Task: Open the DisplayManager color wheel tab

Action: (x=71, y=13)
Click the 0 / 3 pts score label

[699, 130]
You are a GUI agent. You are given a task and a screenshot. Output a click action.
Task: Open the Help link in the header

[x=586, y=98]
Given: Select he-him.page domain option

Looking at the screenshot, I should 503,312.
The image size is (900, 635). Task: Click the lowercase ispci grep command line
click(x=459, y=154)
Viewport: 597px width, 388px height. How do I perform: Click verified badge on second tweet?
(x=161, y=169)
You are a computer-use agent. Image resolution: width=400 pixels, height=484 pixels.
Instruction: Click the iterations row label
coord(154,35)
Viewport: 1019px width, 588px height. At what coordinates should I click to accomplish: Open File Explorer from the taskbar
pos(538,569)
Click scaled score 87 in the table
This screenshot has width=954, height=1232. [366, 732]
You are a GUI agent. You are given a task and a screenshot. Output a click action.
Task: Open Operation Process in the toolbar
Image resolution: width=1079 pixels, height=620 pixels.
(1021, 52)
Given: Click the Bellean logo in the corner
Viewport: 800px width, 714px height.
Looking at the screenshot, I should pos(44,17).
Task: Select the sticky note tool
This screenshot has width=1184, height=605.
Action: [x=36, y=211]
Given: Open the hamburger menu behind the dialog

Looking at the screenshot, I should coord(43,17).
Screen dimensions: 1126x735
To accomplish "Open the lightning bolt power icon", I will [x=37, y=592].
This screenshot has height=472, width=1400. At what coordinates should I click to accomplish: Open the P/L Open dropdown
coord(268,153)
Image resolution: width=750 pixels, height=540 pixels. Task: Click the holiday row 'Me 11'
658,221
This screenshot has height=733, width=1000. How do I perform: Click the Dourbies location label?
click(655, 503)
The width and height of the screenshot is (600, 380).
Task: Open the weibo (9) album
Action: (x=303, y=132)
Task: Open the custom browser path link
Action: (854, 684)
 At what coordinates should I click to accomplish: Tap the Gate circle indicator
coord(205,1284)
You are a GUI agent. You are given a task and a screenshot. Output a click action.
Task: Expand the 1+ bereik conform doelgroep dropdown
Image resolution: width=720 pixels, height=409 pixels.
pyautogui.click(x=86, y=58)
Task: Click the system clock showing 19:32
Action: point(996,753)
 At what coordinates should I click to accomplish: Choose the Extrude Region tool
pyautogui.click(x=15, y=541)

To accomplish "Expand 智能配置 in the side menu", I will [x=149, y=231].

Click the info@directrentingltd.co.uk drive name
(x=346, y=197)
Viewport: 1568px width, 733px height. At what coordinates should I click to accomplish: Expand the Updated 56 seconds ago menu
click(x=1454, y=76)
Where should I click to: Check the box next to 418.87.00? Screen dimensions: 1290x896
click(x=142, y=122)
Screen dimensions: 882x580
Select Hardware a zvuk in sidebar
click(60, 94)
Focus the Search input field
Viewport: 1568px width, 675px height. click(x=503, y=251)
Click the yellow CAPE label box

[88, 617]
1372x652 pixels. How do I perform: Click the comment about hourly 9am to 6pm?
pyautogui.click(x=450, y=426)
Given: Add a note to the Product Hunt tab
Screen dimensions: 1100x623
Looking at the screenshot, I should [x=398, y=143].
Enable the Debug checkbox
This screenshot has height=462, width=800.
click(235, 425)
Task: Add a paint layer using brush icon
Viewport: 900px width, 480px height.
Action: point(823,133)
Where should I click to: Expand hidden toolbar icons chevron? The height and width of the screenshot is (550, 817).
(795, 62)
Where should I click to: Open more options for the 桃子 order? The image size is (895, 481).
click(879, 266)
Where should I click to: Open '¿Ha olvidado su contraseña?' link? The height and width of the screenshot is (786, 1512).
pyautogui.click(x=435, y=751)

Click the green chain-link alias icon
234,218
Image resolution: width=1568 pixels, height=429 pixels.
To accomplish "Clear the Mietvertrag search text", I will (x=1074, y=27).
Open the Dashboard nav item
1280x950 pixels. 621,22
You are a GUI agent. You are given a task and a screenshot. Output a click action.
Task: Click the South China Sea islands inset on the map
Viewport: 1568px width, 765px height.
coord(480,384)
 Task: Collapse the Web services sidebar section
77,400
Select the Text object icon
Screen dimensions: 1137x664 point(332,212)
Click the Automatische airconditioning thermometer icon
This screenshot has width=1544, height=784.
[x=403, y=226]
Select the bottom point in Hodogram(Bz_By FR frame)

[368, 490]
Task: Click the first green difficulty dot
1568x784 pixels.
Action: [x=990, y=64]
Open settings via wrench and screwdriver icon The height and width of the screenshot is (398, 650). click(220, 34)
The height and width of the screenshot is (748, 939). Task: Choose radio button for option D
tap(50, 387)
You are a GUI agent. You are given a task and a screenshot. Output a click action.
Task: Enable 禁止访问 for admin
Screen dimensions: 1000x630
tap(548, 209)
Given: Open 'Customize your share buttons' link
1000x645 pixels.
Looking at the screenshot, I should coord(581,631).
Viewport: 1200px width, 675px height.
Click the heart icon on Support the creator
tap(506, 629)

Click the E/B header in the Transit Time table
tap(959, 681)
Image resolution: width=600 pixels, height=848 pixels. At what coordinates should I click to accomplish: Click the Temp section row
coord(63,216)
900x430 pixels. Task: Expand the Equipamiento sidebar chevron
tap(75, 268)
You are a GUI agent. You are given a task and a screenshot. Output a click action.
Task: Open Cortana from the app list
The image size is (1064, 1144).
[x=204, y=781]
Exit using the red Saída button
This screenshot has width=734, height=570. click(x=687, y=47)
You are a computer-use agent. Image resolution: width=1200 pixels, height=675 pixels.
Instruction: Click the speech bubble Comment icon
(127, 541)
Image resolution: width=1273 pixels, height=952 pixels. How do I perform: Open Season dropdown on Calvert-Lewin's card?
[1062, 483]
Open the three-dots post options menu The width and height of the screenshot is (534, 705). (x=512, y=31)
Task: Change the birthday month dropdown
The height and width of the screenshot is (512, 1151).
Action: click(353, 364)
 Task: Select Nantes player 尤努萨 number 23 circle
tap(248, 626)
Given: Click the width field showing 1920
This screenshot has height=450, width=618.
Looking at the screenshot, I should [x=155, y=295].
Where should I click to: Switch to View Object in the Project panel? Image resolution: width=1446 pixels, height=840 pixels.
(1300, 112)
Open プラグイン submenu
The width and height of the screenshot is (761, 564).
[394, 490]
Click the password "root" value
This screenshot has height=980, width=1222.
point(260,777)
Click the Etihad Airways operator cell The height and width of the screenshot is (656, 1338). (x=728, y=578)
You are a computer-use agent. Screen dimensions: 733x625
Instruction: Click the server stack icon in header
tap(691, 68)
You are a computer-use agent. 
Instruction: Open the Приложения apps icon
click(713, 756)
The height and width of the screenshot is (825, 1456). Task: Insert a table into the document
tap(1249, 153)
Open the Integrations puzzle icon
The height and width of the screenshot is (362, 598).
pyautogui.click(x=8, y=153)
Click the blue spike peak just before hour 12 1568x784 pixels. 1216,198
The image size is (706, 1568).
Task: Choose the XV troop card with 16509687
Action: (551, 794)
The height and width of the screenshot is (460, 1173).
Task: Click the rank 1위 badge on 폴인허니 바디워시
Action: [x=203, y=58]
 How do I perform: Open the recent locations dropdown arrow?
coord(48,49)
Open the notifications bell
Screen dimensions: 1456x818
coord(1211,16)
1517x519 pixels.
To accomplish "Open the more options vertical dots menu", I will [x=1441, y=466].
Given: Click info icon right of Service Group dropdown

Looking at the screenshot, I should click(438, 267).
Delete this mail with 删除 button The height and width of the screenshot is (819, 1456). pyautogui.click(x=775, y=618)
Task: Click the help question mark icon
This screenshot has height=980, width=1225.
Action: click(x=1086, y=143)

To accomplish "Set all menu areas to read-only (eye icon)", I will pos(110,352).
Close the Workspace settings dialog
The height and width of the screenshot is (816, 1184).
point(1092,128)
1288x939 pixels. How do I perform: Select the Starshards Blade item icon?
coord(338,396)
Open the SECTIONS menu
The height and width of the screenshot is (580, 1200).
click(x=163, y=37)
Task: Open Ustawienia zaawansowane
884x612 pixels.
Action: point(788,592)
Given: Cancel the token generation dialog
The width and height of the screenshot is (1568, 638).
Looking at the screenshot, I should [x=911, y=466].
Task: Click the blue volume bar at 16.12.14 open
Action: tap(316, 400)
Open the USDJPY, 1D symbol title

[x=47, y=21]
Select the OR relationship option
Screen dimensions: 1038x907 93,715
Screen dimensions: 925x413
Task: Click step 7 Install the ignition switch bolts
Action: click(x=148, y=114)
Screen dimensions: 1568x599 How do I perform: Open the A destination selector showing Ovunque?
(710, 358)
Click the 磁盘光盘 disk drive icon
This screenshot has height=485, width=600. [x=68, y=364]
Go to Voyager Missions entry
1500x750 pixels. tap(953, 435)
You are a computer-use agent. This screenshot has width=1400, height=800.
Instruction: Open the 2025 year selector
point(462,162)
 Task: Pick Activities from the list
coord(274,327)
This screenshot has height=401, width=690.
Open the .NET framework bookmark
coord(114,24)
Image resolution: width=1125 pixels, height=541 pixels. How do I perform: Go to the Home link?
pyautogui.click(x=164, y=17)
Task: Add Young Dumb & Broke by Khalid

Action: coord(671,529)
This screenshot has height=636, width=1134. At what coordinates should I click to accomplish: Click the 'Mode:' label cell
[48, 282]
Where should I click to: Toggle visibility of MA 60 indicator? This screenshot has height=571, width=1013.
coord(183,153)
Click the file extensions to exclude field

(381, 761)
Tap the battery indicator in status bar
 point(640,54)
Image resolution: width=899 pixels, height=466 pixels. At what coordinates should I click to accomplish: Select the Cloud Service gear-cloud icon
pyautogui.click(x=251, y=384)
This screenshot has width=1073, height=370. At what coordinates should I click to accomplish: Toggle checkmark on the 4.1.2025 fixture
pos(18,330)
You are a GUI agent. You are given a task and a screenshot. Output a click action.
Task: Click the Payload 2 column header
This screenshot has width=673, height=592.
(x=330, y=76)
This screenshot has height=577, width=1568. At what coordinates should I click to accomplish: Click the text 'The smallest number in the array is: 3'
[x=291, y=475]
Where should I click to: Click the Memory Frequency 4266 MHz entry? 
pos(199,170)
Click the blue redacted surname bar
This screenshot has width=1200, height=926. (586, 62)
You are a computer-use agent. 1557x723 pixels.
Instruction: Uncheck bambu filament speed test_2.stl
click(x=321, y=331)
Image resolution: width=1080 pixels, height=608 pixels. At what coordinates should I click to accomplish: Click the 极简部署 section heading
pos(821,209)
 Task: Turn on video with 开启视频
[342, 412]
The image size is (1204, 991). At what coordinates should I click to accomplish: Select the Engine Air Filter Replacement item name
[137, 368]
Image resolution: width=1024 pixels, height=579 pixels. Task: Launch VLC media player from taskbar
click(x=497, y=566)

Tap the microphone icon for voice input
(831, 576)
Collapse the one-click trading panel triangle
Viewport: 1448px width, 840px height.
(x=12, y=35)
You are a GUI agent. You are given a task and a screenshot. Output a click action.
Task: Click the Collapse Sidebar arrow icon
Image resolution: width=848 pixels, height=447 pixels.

------------

* Work order: Pick out and copy the lines of the entries that hold the string "Enable".

* Answer space:
Enable the Debug checkbox
Task: Enable 禁止访问 for admin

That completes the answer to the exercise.